Following a recent trend in which successive federal courts have upheld an individual’s right to keep and bear arms, a federal appeals panel in Chicago has thrown out the state’s ban on carrying concealed weapons and ordered the Illinois Legislature to craft a law legalizing the practice within 180 days. Illinois was the only remaining state in the union that did not permit concealed carry.
“The debate is over. We won. And there will be a statewide carry law in 2013,” said Todd Vandermyde, a lobbyist for the National Rifle Association, which has been pushing for concealed carry in Illinois for some time.
‘The Supreme Court has decided…’
In a 2-1 decision, the 7th Circuit Court of Appeals reversed a lower court ruling in a pair of cases from the southern part of the state that upheld a longstanding prohibition against the carrying of a concealed weapon, the Chicago Sun-Times reported.
“We are disinclined to engage in another round of historical analysis to determine whether eighteenth-century America understood the Second Amendment to include a right to bear guns outside the home,” Judge Richard Posner wrote in the court’s majority opinion.
“The Supreme Court has decided that the amendment confers a right to bear arms for self-defense, which is as important outside the home as inside. The theoretical and empirical evidence (which overall is inconclusive) is consistent with concluding that a right to carry firearms in public may promote self-defense,” he continued.
“Illinois had to provide us with more than merely a rational basis for believing that its uniquely sweeping ban is justified by an increase in public safety. It has failed to meet this burden,” Posner wrote.
“The Supreme Court’s interpretation of the Second Amendment therefore compels us to reverse the decisions in the two cases before us and remand them to their respective district courts for the entry of declarations of unconstitutionality and permanent injunctions,” he wrote.
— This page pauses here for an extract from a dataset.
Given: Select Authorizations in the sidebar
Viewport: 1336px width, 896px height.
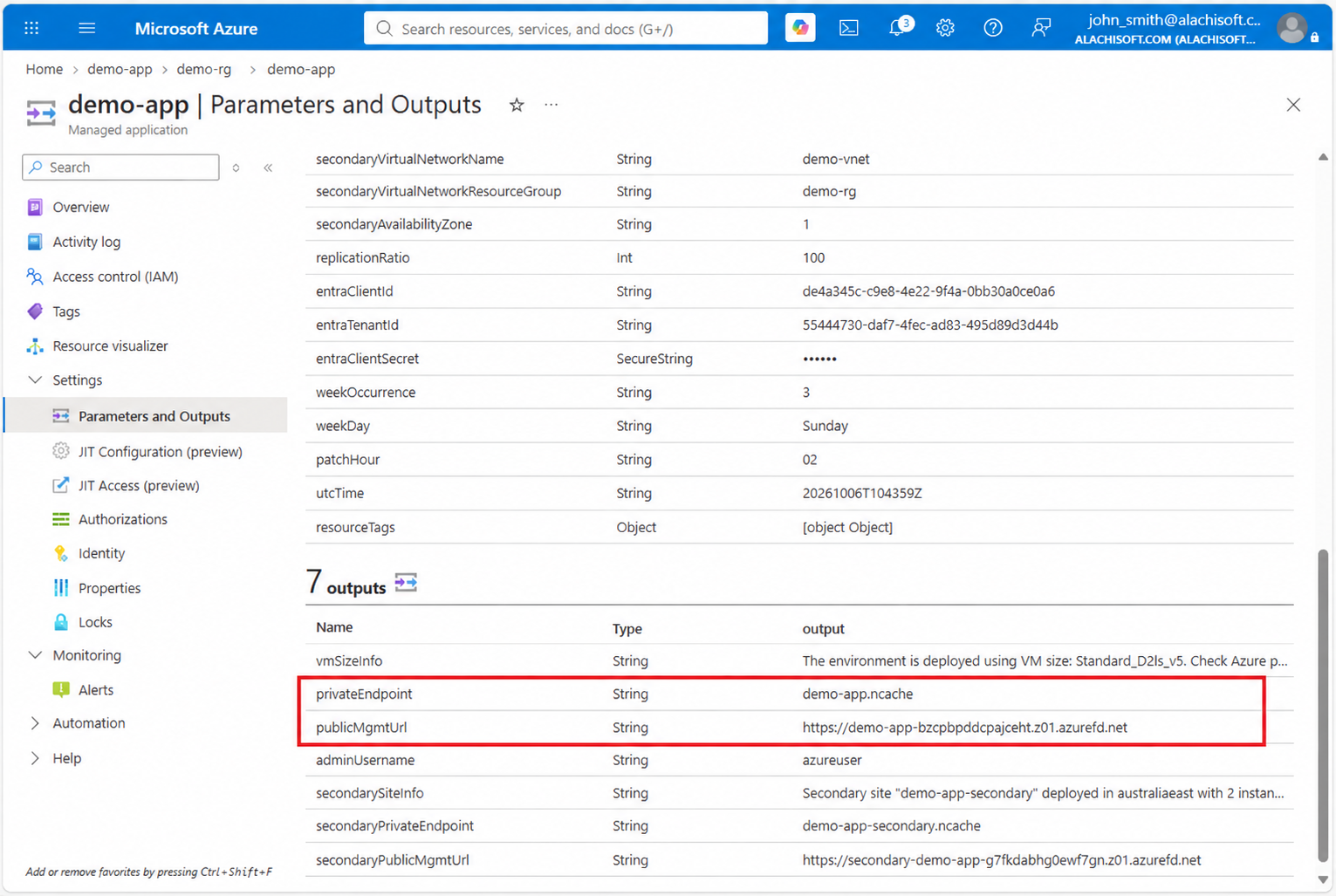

“Nevertheless we order our mandate stayed for 180 days to allow the Illinois legislature to craft a new gun law that will impose reasonable limitations, consistent with the public safety and the Second Amendment as interpreted in this opinion, on the carrying of guns in public,” the federal jurist said.
Writing as the minority, Judge Ann Williams said the state was within its right to ban weapons in “sensitive places” like government buildings, universities and churches, in the name of public safety – a typical anti-gun mindset which is as antithetical to the letter and spirit of the Second Amendment as it is illogical (the act of carrying a gun is, in and of itself, done to improve “public safety”).
No room for an appeal
“The Illinois legislature reasonably concluded that if people are allowed to carry guns in public, the number of guns carried in public will increase, and the risk of firearms-related injury or death in public will increase as well,” Williams wrote. “And it is also common sense that the danger is a great one; firearms are lethal.”
Economist John Lott, who has studied and written extensively on the issues of guns and gun crimes, disagrees. In a recent op-ed posted online at FoxNews.com, Lott wrote that the “Murder rates consistently rise when guns are banned.”
“This is not just a U.S. phenomenon in places such as Washington, DC and Chicago, but has been observed worldwide. When guns are banned, even in island nations such as the UK, Ireland, and Jamaica, the pattern has been the same. The problem is that gun bans disarm law-abiding good people, not criminals,” he wrote.
Illinois Attorney General Lisa Madigan, a Democrat, said her office will examine the ruling before deciding whether to appeal the case to the U.S. Supreme Court – which, as Judge Posner pointed out, has already decided the issue.